→ Your instructions
Rewrite the stretch of the sales prediction notebook from "print('train:', train.shape, 'test:', test.shape)" through "plt.xlim(-100, 3000)", putting "Inspecting" wherever "Checking" appears.

→ Text block
========
# FINAL PROJECT (PREDICT FUTURE SALES)

## 1.Data Loading and Analysis

In [None]:
import os
print(os.listdir("../input"))

In [None]:
import numpy as np
import pandas as pd
from sklearn import *
import nltk, datetime
import seaborn as sns
import pickle
import sys
import time
from matplotlib import pyplot as plt
import warnings
warnings.filterwarnings("ignore")
items = pd.read_csv('../input/competitive-data-science-predict-future-sales/items.csv')
shops = pd.read_csv('../input/competitive-data-science-predict-future-sales/shops.csv')
item_cats = pd.read_csv('../input/competitive-data-science-predict-future-sales/item_categories.csv')
train = pd.read_csv('../input/competitive-data-science-predict-future-sales/sales_train.csv')
# set index to ID to avoid droping it later
test  = pd.read_csv('../input/competitive-data-science-predict-future-sales/test.csv').set_index('ID')
print('train:', train.shape, 'test:', test.shape)
sys.version_info

## 2.EDA

In [None]:
#Checking the outliers
plt.figure(figsize=(10,4))
plt.xlim(-100, 3000)
sns.boxplot(x=train.item_cnt_day)

plt.figure(figsize=(10,4))
plt.xlim(train.item_price.min(), train.item_price.max()*1.1)
sns.boxplot(x=train.item_price)
plt.show()

#### 2.1 Removing Outliers

In [None]:
#Removing the outliers
train = train[train.item_price<100000]
train = train[train.item_cnt_day<1001]

#### 2.2 Replacing Negative Item Price with Median value

In [None]:
train.loc[train.item_price<0, 'item_price']

In [None]:
median = train[(train.shop_id==32)&(train.item_id==2973)&(train.date_block_num==4)&(train.item_price>0)].item_price.median()
========
→ Items from a data collection
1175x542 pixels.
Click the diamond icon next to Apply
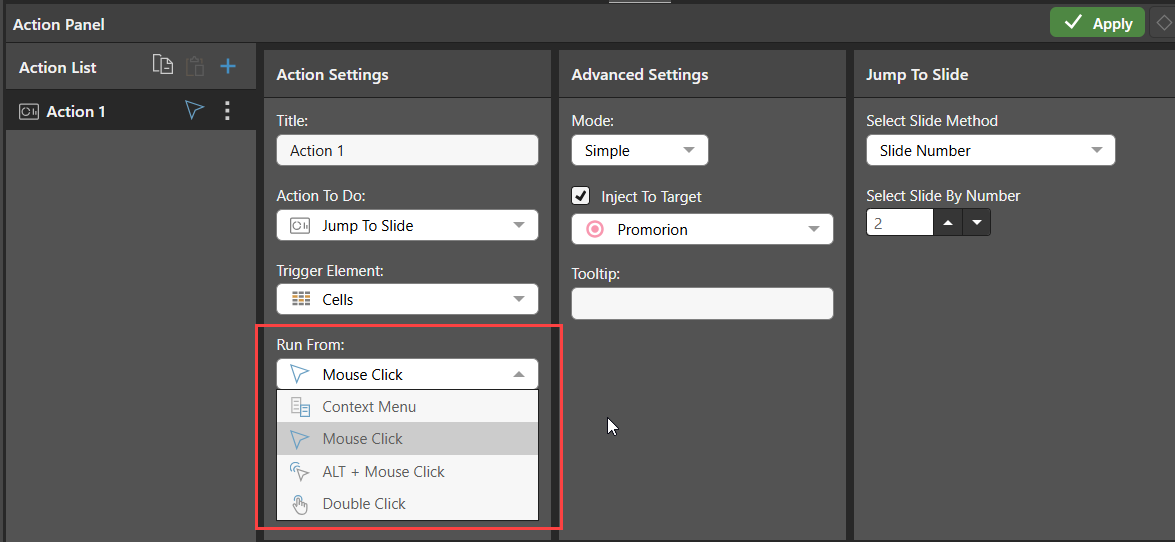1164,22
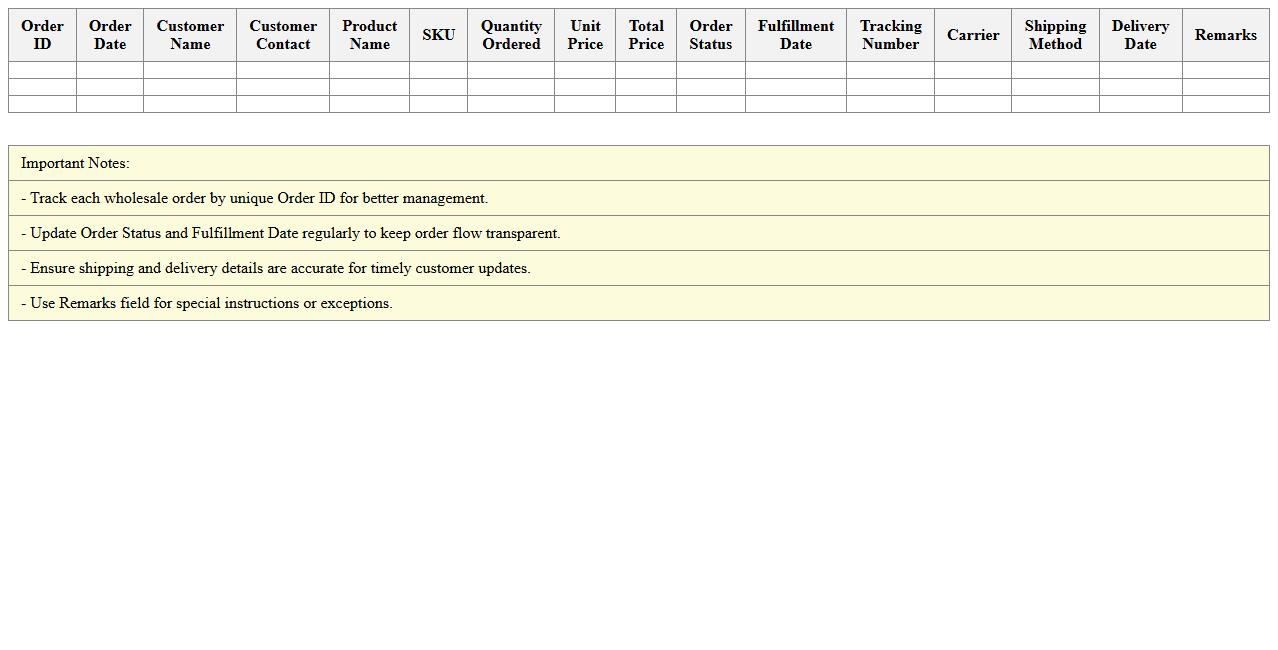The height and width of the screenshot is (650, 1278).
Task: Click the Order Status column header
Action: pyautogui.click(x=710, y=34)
========
→ Exercise solution
print('train:', train.shape, 'test:', test.shape)
sys.version_info

## 2.EDA

In [None]:
#Inspecting the outliers
plt.figure(figsize=(10,4))
plt.xlim(-100, 3000)